’tis the season of giant cut-outs for ’tis the season of various important people in the political firmament celebrating birthdays. And then there are stars releasing troublesome films as well. And all this calls for cut-outs and digital hoardings. The Man from Madras Musings notices that our city is full of nothing else but these.
What with having to navigate and negotiate these, MMM has had ample time to study them. He realises that the fixing of cut-outs, banners and digital hoardings follows a few simple rules. And these are listed below:
Every cut-out remains in the place it was put up till it is removed as and when those who put it up think it necessary.
The direction in which a cut-out is fixed is parallel to the footpath (if it exists), in the direction of the traffic and must block a traffic light or two.
For every political party’s cut-out there is an equal (if possible bigger) one from the opposition.
These may be considered to be the MMMian laws of promotion, directly inspired by the Newtonian Laws of Motion.
As these are strictly against the law and as there is another law that stipulates that if cut-outs are put up, they need to be removed within three days, we must realise that these are after all temporary structures. And so they need to create the maximum impact in the shortest possible time. How can this be done?
Firstly, by ensuring that they are put up at the busiest possible place. The putting up process is a ceremony by itself. The hoarding/banner/cut-out is laid flat on the road, occupying space meant for vehicles. In the meantime, a group of toughs loiters about to ensure that those in charge of the law do not interfere. A gang of workmen then gets busy with crowbars and pick-axes. This is to dig and dislodge pavement stones from the footpath (if it exists) so that casuarina poles can be firmly fixed. The removed stones are not thrown away for they come into use for steadying the poles that cannot be fixed on the sidewalk (if it…) but on the road which unfortunately cannot be dug. Then comes the task of nailing the hoarding/banner/cut-out in place. When this is done, the toughs and the workmen depart, leaving the debris behind – loose paving, nails and yards of rope. These are their gifts for the meek who, having inherited the earth, have to walk about on it, tripping over the loose stones, getting pricked by the nails and being entangled in the rope.

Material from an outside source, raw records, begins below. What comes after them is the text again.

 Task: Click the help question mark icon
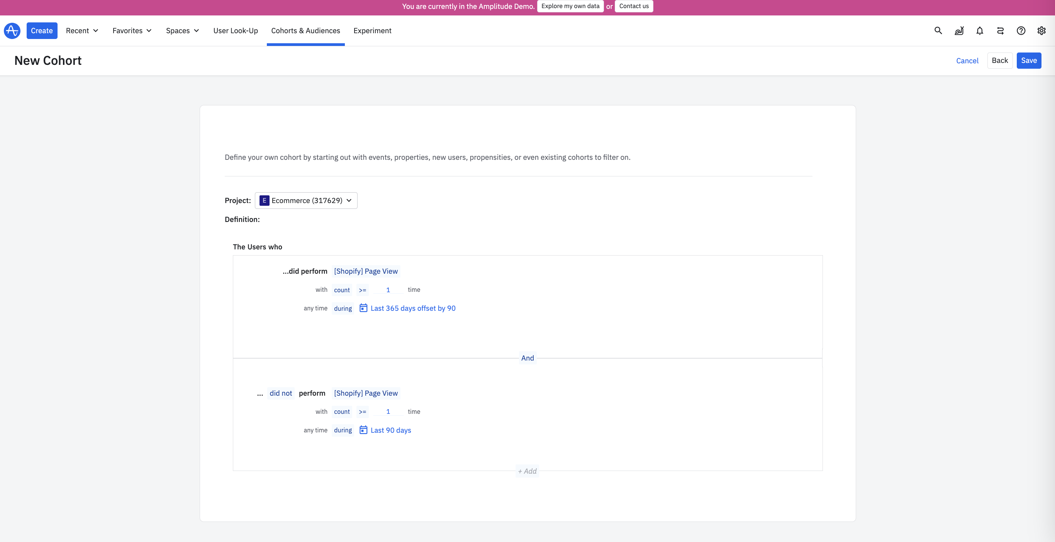[1021, 31]
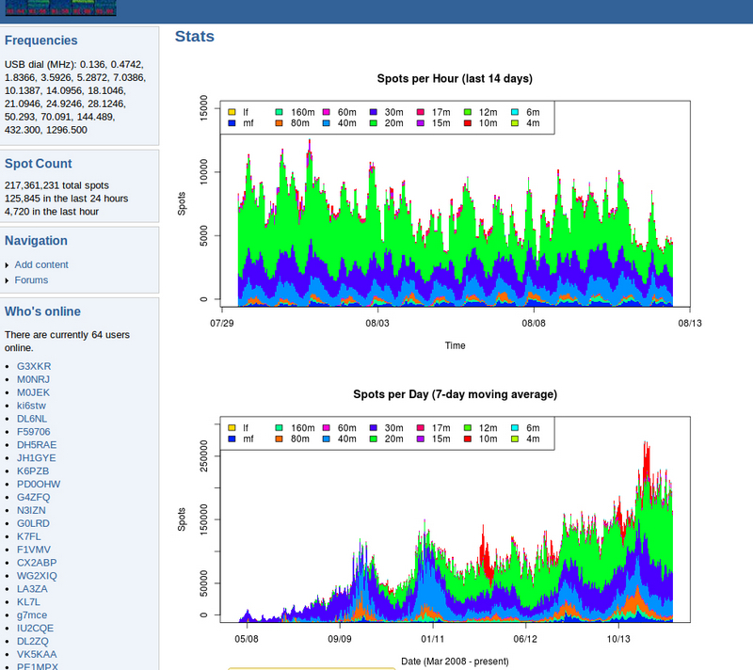Open user G3XKR's profile
The image size is (753, 670).
pos(34,365)
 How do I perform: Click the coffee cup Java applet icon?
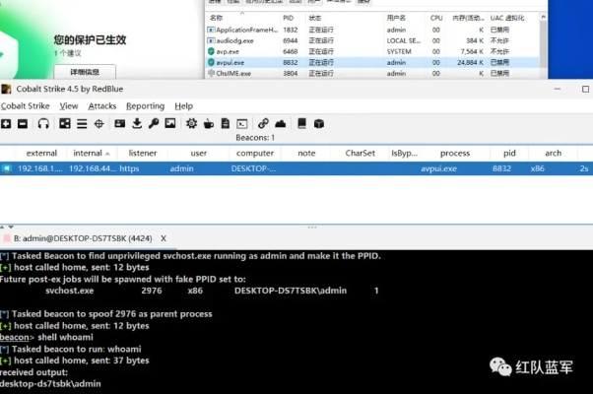pyautogui.click(x=208, y=123)
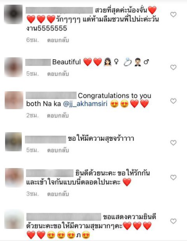Viewport: 187px width, 241px height.
Task: Open profile picture beside Beautiful comment
Action: (x=14, y=67)
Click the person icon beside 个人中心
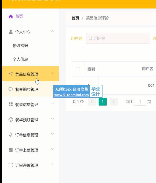Screen dimensions: 156x183 11,32
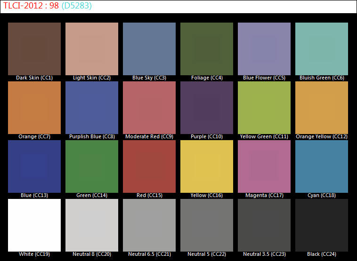The height and width of the screenshot is (261, 357).
Task: Click the Moderate Red (CC9) patch
Action: [x=149, y=107]
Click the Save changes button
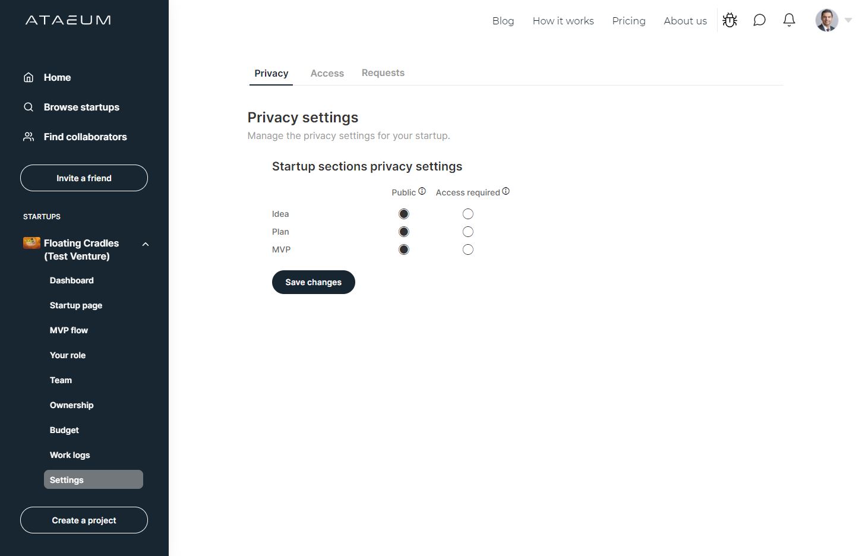Viewport: 862px width, 556px height. coord(314,282)
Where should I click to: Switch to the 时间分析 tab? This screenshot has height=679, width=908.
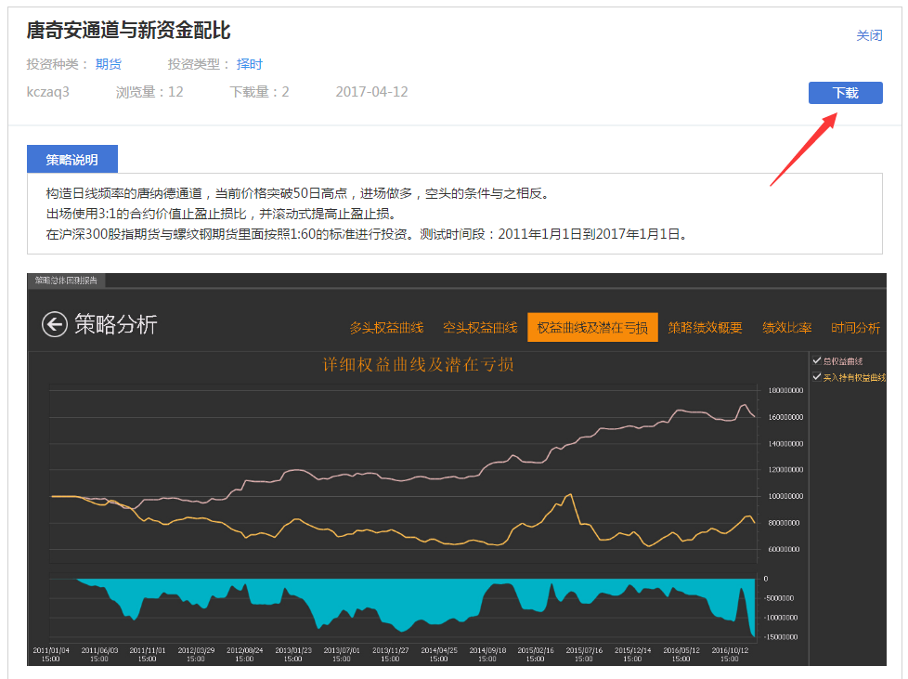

Second, there is the shape of the cut-out. The spherical one is the most preferred for it occupies the maximum surface area and so cuts off visibility in all four directions. You cannot bend low and walk under it either. The rectangular ones are better for they permit walking underneath rather like the Colossus of Rhodes allowed ships to pass below. But these suffer from a major weakness in the eyes of physics. Their height being far greater than their width, they have a very high centre of gravity. This causes the Olympian leaders to gradually bend down and try and mingle with the common folk on the road. They also sway to the breeze. All this stooping to conquer gives motorists the jitters for you never know on whom the grace of the leader will fall. All in all, these are adventurous times for those on the roads.
The Man from Madras Musings notes that the children are celebrating birthdays too, though the mater familias has expressed disapproval of events of this kind. It is only that the attempts at using Queen’s English to sing of someone, whose vocabulary is said to be of the best, is rather amusing. And so, what do you mean by referring to someone as ‘Patritian’?
Lincoln is the spirit of the times we all know. And so some have also referred to Imperatrix as the second Lincoln. The largest of the hoardings have been put up on a route that the erstwhile pater familias of the State shuttles on. This is presumably to ensure that he gnashes his teeth (if any).